Once more Italians can be proud of their government. Laws like this remind us that bad can always grow worse. A couple of days ago I was watching a tv movie, Edda it was about Mussolini’s daughter and her husband Galeazzo Ciano. Was I trying to use fiction to escape from reality? Not exactly.
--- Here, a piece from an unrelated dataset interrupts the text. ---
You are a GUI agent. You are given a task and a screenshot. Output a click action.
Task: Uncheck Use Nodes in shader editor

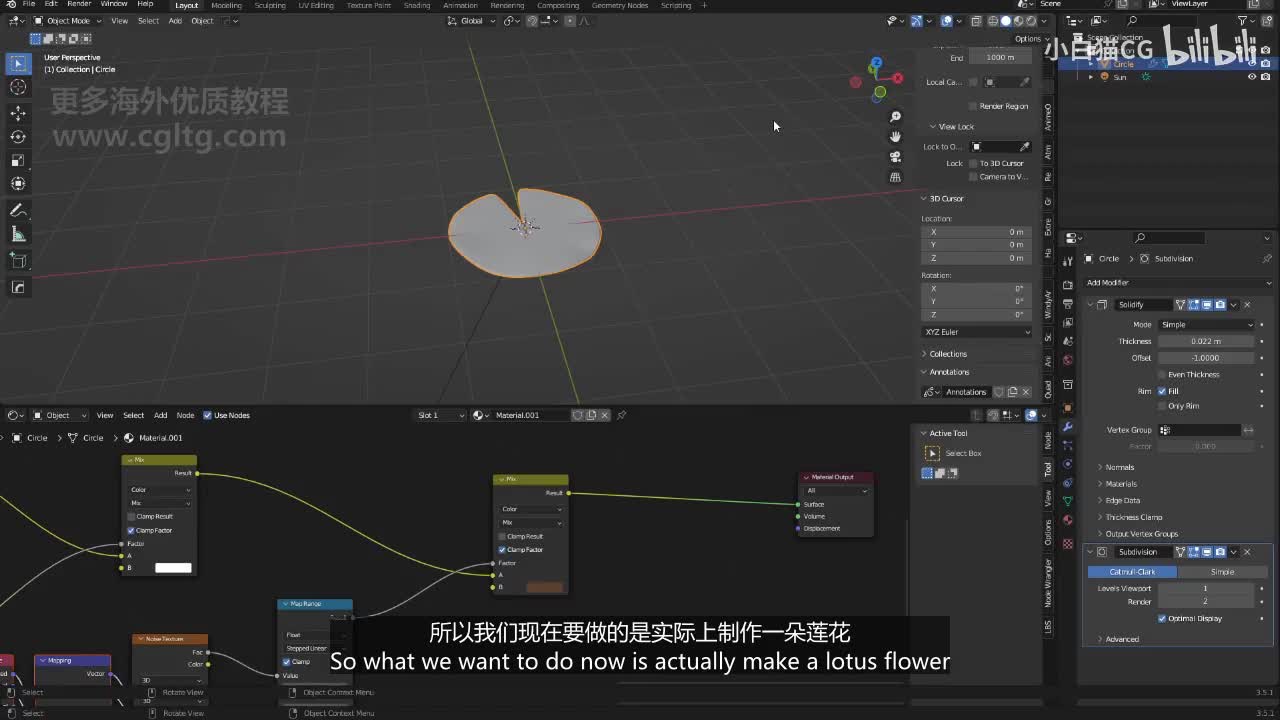pyautogui.click(x=208, y=415)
In the fiction Mussolini was not portrayed as a the strong tyrant you could expect, he was represented as a character unfit for the role he was in charge and blind enough to understand exactly where he was leading his country. Main exponents of Fascist party were depicted as cowards unable to express their own opinion; some of them were aware of the disaster upcoming but didn’t dare to warn anyone with laud voice. Count Ciano was described as the most representative character of this entourage: a weak person specialized in doing the wrong thing in the wrong time with the only merit of writing a diary delivering to history archive a picture of their weakness and misery.
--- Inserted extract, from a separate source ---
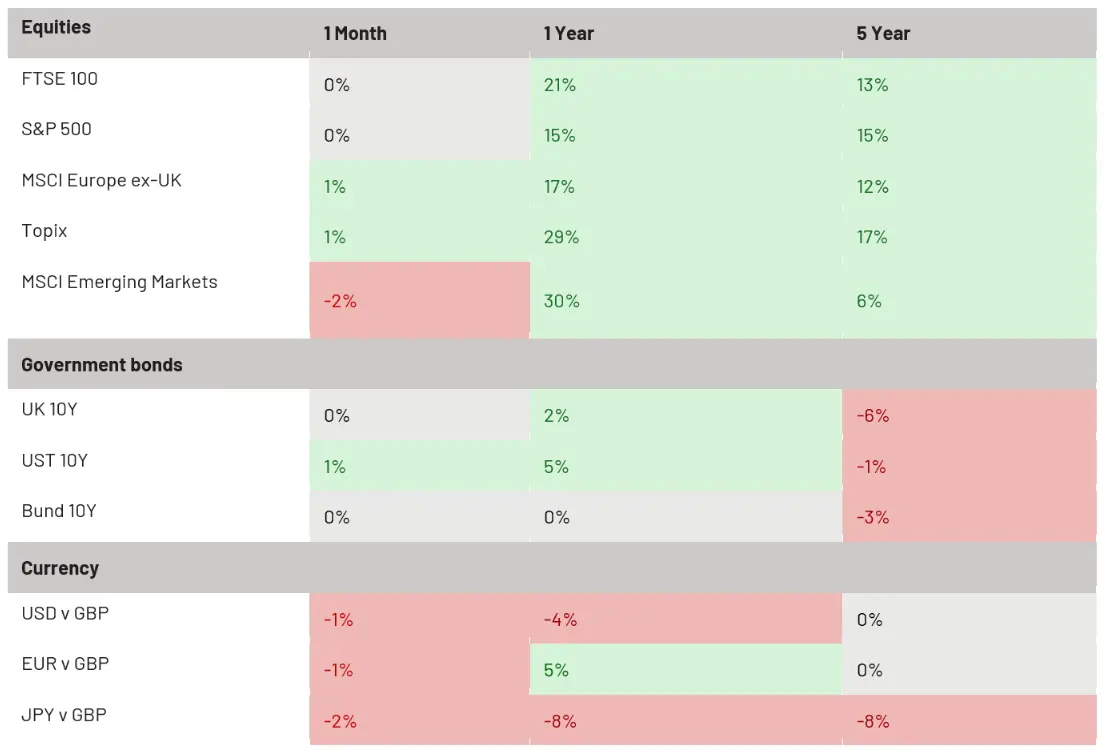Screen dimensions: 1105x751
Task: Select the MSCI Europe ex-UK label
Action: [x=102, y=181]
August 2, 2010 at 11:22 am |
Mi perdonerai se ti scrivo in italiano ma non riesco ad essere d’accordo con te sul paragone che fai.
Capita anche a me, da questo piccolo sservatorio della provincia italiana, di guardarmi indietro e pensare che in fondo poco è cambiato ma poi, razionalmente, so che non è così perchè troppe cose sono cambiate.
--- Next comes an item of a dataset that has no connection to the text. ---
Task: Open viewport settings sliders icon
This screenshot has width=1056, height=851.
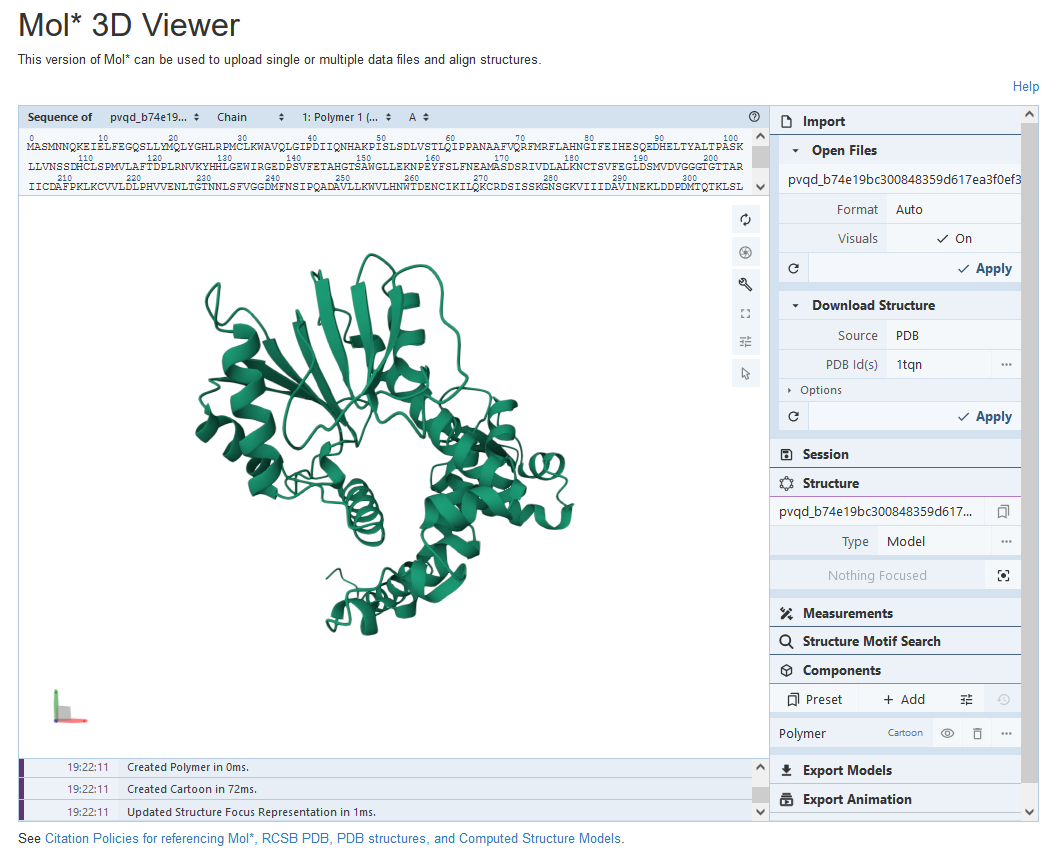Action: [745, 342]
E’ un fatto che mr B. sia un Peron “de noartri”, è un fatto che non gli piace essere contraddetto ed è acclarato, (do you know Scajola:-)), che c’è pieno di lecchini, però è anche vero che ovunque ti giri il panorama è sconsolante: a nessuno, parlo di classe politica, o quasi importa delle reali esigenze del Paese. Non possiamo eleggere i nostri rappresentanti ma non mi sembra che la cosa smuova l’opposizione o presunta tale. Abbiamo un ministro dello sviluppo economico la cui moglie è responsabile delle relazioni industriali di federfarma ma non mi sembra che qualcuno si sia scandalizzato. Abbiamo una presidente del PD che viene sconfitta da decenni ma tuona dal suo pulpito che ci vuole la commissione d’inchiesta per la P£ e la questione morale, (roba da urlo), ci dicono che la disoccupazione è la più bassa d’europa sapendo di mentire ma a nessun presunto oppositore viene in mente di dire che è una bufala…potrei stare a raccontare cose che già sai per ore ma il succo è che il problema è diverso da quelli che furono alle origini del fascismo e degli anni di consenso di Mussolini, (il quale, fra l’altro era un ottimo giornalista e, fino alla perdita di contatto con la realtà, verso l’occupazione dell’Abissinia, fu un politico con i contro fiocchi, non intendendo con questo giustificare alcunchè).
Scusa per il tedio e buon proseguimento
August 3, 2010 at 7:46 am |
Grazie 100 per il commento, tuttavia non vedo particolari discrepanze tra quello che dici e quanto ho scritto nel post (magari in modo troppo sintetico per essere chiaro)
Io la similitudine la vedo:
1-nel fatto che al comando c’è uno che ha perso il senso della realtà
2-nella codardia di quelli che lo circondano, che si decidono ad alzare la voce quando tutto sta andando a rotoli
Per il resto, concordo che l’Italia di oggi sia diversa da quella del ventennio, ci mancherebbe che non lo fosse. E tuttavia ora come allora, la retorica (o il carisma, i soldi, etc) di uno vince a mani basse contro la buona volontà e le buone ragioni di molti.
Questa era l’Italia e, purtroppo, sotto certi profili lo è ancora.
October 4, 2010 at 12:19 am |
Great read! Maybe you could do a follow up to this topic
Matthew
October 25, 2010 at 1:51 pm |
Thanks,
unfortunately I hadn’t too much time to update. Hopefully will try to increase productivity of updates.
Massimo
December 14, 2010 at 10:09 pm |
So what should we do?? We already tried strikes and riots and else. The government doesn’t listen to our voices – think of the Education Minister’s reform. Things got really worse these last years. The rich go on voting B. because he helps the rich, just them and himself. But the poor are getting poorer and their number encreases!
Any pieces of advice for us?
December 15, 2010 at 3:09 pm |
We may just learn that such people cannot be trusted and avoid voting for those who helped them in the past.